▶ **Brano**
* * *
Cioè l’accenno al negoziato richiamerebbe implicitamente e dunque approverebbe il passo con cui l’Autorità Palestinese ha cercato di raggiungere i suoi obiettivi uscendo dal negoziato, il che come sappiamo non le è riuscito. Come diceva Isidoro da Siviglia del bosco, in latino lucus, il suo nome deriva “a non lucendo”., perché non vi è luce… i negoziati consistono nel rifiuto di negoziare). E allora perché dire queste cose insensate? Lo spiega “La Stampa”: “«La posizione italiana è inequivocabile e ancorata all’Ue», ha aggiunto.” Cioè al pensiero della baronessa Ashton, degli antisionisti e antisemiti che fanno il bello e il cattivo tempo nell’Unione Europea.
* * *
▶ **Voci fornite**
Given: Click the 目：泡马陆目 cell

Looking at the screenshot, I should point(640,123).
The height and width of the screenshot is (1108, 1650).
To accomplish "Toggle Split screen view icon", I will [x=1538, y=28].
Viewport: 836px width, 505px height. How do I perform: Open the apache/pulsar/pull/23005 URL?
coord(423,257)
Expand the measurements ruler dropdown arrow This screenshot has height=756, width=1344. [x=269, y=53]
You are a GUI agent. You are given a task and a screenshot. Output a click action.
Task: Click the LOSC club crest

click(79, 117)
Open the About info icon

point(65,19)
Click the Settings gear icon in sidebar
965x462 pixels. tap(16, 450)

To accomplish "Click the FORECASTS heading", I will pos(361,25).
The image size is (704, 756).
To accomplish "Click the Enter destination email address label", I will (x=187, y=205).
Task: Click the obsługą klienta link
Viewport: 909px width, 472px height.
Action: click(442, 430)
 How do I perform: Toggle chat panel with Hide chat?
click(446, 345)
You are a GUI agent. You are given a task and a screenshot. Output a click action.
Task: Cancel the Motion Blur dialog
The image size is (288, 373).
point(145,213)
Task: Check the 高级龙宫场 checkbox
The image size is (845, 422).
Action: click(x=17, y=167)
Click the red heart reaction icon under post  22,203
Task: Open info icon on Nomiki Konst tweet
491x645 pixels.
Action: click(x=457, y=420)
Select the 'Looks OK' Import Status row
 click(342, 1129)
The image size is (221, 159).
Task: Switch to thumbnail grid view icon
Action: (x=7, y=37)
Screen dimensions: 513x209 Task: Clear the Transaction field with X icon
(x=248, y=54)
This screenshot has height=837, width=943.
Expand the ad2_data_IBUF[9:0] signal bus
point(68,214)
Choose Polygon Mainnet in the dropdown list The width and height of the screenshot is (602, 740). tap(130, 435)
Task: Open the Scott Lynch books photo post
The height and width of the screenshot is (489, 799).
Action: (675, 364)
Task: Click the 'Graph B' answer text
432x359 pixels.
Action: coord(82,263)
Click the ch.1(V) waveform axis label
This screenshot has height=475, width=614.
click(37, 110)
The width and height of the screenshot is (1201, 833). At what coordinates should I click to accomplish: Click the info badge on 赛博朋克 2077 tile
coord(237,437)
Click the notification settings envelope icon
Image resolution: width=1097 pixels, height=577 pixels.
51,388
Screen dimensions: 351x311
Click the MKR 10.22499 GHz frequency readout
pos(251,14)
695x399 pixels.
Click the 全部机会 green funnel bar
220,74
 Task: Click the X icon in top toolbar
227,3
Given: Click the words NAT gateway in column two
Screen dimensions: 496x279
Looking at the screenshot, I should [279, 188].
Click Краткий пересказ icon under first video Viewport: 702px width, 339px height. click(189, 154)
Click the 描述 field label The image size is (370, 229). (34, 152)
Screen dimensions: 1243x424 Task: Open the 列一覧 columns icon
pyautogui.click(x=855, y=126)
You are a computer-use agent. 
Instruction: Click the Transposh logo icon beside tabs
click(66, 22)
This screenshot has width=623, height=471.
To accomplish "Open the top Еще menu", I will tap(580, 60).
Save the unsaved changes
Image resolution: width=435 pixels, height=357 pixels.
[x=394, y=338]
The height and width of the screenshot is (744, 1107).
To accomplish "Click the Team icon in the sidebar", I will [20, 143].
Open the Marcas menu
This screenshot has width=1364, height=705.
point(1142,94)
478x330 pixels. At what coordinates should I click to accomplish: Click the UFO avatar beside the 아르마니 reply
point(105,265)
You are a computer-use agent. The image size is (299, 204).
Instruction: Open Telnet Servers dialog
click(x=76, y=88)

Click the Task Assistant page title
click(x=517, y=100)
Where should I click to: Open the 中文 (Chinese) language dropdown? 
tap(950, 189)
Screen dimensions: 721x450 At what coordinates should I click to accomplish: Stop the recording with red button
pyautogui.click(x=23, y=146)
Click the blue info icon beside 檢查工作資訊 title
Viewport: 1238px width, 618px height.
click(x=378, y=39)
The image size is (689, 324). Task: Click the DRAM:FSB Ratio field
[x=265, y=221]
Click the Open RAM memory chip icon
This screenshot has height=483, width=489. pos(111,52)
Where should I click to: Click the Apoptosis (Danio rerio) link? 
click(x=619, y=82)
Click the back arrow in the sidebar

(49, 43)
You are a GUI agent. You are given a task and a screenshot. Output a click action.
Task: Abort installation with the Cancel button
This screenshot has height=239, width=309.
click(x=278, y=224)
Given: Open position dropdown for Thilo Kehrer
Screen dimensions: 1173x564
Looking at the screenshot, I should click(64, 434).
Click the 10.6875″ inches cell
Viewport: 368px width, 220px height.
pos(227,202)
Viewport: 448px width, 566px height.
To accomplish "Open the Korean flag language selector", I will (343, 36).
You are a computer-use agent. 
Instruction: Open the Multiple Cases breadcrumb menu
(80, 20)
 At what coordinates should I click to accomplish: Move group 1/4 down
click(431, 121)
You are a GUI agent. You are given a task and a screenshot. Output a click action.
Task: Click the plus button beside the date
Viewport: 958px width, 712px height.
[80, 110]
* * *
▶ **Compiti da svolgere**
A. Riscrivi in forma più breve il paragrafo del brano che comincia con «Cioè l'accenno al negoziato», conservandone i fatti principali.
B. Copia le righe delle voci dall'inizio fino a quella che contiene "will [x=1538, y=28].", compresa.

▶ **Soluzioni in ordine**
A. Secondo il brano, l'accenno al negoziato approverebbe implicitamente la scelta dell'Autorità Palestinese di uscire dal negoziato per raggiungere i suoi obiettivi, scelta che non ha avuto successo. L'autore richiama Isidoro da Siviglia, per il quale il nome latino del bosco, lucus, deriva "a non lucendo", perché non vi è luce. Si chiede poi perché si dicano cose insensate. Risponde citando "La Stampa", secondo cui la posizione italiana è "inequivocabile e ancorata all'Ue". Per l'autore questo significa che è ancorata al pensiero della baronessa Ashton, degli antisionisti e degli antisemiti che dominano nell'Unione Europea.

B.
Given: Click the 目：泡马陆目 cell

Looking at the screenshot, I should point(640,123).
The height and width of the screenshot is (1108, 1650).
To accomplish "Toggle Split screen view icon", I will [x=1538, y=28].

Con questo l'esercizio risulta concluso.